Britain's Court of Appeal has ruled a proposed third runway at Heathrow Airport to be illegal because  ministers failed to take into account the government’s commitments to tackle climate change.
Environmental campaigners celebrate outside the High Court in London, Britain, 27 February 2020 Source: EPA
Britain's Court of Appeal on Thursday ruled in favour of environmental campaigners who oppose the building of a third runway at London's Heathrow Airport, Europe's busiest.
The court said the UK government - which approved the Heathrow extension in 2018 after years of delays - had failed to take into account commitments to the Paris Agreement on limiting global warming.
In reaction, triumphant campaigners called on Prime Minister Boris Johnson - who in 2015 pledged to lie in front of bulldozers to stop Heathrow's third runway for both environmental and aesthetic reasons - to finally cancel the project.
The legal action against the approval was brought by various London councils, environmental groups including Greenpeace and Friends of the Earth, and London Mayor Sadiq Khan.
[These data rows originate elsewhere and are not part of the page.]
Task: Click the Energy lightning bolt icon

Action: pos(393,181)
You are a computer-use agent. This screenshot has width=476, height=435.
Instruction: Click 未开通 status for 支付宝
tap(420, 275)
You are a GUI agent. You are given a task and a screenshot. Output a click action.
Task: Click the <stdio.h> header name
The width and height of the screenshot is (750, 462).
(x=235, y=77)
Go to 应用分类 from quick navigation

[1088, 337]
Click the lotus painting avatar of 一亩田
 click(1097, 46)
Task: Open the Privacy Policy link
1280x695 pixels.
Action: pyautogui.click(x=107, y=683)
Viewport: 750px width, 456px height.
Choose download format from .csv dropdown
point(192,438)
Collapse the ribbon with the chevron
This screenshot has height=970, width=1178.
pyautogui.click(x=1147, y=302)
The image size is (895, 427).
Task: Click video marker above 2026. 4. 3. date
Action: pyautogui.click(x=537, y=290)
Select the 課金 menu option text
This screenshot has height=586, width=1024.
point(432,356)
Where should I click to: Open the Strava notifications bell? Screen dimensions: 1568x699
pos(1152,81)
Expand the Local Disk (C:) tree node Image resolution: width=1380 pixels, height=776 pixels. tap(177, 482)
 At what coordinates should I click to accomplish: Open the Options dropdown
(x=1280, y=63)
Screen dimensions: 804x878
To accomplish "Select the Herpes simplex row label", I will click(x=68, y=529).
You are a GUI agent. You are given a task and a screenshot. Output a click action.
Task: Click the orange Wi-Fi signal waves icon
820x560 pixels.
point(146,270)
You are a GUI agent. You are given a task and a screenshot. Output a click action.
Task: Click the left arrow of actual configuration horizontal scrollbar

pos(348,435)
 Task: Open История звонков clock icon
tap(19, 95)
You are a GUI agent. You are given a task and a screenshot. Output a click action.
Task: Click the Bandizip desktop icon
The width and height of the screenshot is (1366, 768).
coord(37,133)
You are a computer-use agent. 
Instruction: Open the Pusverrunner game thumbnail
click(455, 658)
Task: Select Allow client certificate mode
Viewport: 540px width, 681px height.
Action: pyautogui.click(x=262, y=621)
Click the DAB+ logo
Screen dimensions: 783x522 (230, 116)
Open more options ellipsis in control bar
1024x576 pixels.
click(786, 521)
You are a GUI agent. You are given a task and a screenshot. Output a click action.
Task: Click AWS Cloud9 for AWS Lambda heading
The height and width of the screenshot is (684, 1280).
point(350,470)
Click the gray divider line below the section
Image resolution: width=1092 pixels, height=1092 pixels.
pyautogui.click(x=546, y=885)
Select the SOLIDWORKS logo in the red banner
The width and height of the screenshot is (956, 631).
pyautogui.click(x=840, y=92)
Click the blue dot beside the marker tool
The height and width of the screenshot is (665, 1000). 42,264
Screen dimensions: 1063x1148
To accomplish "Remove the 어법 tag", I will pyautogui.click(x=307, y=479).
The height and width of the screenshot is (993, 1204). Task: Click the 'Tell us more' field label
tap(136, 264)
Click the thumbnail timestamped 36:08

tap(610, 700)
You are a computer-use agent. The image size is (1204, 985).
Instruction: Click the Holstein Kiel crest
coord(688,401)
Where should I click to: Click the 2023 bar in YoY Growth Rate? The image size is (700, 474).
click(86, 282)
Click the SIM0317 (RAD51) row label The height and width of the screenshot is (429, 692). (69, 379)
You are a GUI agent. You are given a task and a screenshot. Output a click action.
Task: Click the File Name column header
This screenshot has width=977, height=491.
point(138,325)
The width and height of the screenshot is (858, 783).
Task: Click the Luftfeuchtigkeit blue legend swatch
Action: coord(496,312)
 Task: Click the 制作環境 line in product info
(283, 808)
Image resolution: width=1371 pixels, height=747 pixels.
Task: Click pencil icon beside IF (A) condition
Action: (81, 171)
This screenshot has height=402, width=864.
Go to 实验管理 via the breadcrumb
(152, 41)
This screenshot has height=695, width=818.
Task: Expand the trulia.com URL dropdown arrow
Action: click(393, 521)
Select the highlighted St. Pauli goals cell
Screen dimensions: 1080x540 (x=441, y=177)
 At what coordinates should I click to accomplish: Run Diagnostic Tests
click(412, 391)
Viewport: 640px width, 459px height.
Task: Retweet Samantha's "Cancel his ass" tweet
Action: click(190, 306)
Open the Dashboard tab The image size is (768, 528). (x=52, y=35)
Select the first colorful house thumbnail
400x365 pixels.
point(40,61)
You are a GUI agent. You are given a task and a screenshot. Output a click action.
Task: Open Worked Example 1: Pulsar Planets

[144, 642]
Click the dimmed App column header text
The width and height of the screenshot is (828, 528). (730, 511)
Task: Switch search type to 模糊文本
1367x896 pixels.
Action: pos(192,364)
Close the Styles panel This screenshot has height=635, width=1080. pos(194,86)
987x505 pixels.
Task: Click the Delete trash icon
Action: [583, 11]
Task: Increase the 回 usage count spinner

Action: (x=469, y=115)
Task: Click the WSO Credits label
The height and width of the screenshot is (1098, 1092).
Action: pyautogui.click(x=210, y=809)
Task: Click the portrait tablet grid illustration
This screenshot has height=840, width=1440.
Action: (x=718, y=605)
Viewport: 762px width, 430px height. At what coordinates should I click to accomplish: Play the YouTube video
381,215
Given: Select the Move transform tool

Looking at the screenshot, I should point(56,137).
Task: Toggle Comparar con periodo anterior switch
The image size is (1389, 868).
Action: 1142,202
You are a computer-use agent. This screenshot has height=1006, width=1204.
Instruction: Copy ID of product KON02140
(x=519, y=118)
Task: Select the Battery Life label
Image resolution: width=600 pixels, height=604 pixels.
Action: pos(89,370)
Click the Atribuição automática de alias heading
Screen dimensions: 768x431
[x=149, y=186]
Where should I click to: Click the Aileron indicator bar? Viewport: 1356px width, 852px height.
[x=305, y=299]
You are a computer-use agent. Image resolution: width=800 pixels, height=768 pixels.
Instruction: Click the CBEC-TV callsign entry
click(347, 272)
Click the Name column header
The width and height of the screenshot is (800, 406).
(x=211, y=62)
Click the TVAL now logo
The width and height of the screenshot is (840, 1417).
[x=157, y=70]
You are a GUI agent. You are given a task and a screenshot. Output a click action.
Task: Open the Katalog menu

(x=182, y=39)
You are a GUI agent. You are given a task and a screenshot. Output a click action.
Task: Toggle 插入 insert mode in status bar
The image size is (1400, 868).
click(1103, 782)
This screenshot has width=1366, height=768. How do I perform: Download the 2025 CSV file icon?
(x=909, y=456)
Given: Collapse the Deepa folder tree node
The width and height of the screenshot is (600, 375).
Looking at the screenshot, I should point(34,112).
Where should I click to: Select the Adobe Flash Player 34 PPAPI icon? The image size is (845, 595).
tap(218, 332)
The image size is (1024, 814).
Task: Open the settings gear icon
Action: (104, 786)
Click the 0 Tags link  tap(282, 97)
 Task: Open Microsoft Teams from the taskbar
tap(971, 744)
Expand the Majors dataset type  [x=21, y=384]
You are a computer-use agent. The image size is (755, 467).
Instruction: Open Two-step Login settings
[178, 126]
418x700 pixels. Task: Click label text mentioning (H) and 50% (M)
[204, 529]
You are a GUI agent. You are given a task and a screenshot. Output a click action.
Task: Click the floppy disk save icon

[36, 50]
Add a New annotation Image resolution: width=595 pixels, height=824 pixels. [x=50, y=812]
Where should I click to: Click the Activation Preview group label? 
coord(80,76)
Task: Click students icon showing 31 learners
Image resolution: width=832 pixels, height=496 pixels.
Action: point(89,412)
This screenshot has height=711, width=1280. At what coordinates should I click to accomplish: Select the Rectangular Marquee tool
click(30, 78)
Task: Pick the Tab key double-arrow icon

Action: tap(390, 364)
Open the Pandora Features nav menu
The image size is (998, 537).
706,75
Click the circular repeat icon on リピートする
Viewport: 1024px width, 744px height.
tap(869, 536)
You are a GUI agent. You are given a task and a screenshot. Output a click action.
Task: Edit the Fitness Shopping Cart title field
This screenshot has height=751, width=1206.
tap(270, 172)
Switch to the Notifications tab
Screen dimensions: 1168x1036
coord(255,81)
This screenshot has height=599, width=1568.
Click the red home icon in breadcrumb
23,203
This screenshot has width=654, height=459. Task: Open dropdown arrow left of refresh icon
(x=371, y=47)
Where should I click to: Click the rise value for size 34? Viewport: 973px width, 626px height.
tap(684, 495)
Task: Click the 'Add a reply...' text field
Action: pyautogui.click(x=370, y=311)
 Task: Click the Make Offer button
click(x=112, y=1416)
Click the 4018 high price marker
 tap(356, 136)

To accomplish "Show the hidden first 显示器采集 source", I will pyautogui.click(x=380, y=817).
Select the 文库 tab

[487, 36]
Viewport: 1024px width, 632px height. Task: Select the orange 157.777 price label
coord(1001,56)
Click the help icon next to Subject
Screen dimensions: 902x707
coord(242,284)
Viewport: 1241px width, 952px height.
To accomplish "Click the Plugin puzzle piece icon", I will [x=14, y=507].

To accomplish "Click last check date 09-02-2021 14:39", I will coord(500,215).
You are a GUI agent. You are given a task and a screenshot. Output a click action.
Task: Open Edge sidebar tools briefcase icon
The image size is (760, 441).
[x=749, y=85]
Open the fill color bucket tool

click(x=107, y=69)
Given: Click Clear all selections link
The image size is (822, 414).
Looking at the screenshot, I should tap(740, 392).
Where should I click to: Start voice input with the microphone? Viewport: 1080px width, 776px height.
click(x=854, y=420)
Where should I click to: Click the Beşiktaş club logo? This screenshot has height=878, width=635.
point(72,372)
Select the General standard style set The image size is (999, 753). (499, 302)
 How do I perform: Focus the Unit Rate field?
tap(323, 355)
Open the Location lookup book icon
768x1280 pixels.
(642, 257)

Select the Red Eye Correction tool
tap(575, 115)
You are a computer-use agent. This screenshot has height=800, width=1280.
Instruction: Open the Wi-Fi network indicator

They lost at an original hearing in May.
File photo of a Heathrow Airport sign. AP
'No account of Paris'
Presenting a summary of the appeal ruling, judge Keith Lindblom said that two years ago, the government of prime minister Theresa May had given no explanation of how it took into account the 2015 Paris accord - which seeks to cap global warming to less than two degrees Celsius from pre-industrial levels - on building the new runway.
"The Paris Agreement ought to have been taken into account... and an explanation given as to how it was taken into account, but it was not," Lord Justice Lindblom said.
The current Conservative government has decided not to appeal the ruling at London's Supreme Court.
However, Mr Johnson, who has in recent times appeared ambiguous over his once-staunch opposition to the project, may still have to make an official decision on scrapping it.
Notably, Heathrow airport - which is owned by a consortium led by Spanish construction giant Ferrovial - said it would appeal Thursday's ruling.
Heathrow, west of London, wants to increase its total capacity to 130 million passengers per day, compared with about 78 million currently.
"Expanding Heathrow, Britain’s biggest port and only hub, is essential to achieving the prime minister's vision of Global Britain," the airport said Thursday.
Mr Johnson, who wants big infrastructure projects to help drive Britain's post-Brexit economy, earlier this month gave his backing to HS2 high-speed railway line that will link London with major cities in central and northern England - even though construction will ravage ancient woodlands and wildlife.
While HS2 is projected to have a total bill greater than £100 billion - almost all of it at UK taxpayers' expense - the Heathrow runway expansion was forecast to cost around £30 billion, funded almost entirely by the private sector.
Following Thursday's ruling, Mr Khan called on Johnson's government "to abandon plans for Runway Three".
"I'm delighted by the decision handed out by the court of appeal," the London mayor told reporters outside the court.
"I've always said that we've got serious consequences about the government's plan to have a new runway at Heathrow because of the impact in the climate emergency, on the air quality, on noise pollution (and) on the quality of life of Londoners."
Airplanes on the tarmac at Heathrow Airport. AP
'Powerful message'
John Sauven, executive director of Greenpeace UK, called on Johnson to formally axe the plans.
"Really good news - it's a fantastic victory - we've been waiting for this day for many, many years," Mr Sauven said outside the court.
"As part of the global campaign against climate change, this is really important ... Cancelling the third runway would send a really powerful message out to the rest of the world."
He added: "Boris Johnson should now put Heathrow out of its misery and cancel the third runway once and for all. No ifs, no buts, no lies, no U-turns."
Friends of the Earth climate campaigner Jenny Bates said that "it was basically a win on climate grounds."
"They knew they had to take climate into account and they didn't take the Paris accord into account," she said.
Building of the third runway had been expected to start in 2022 and take four years.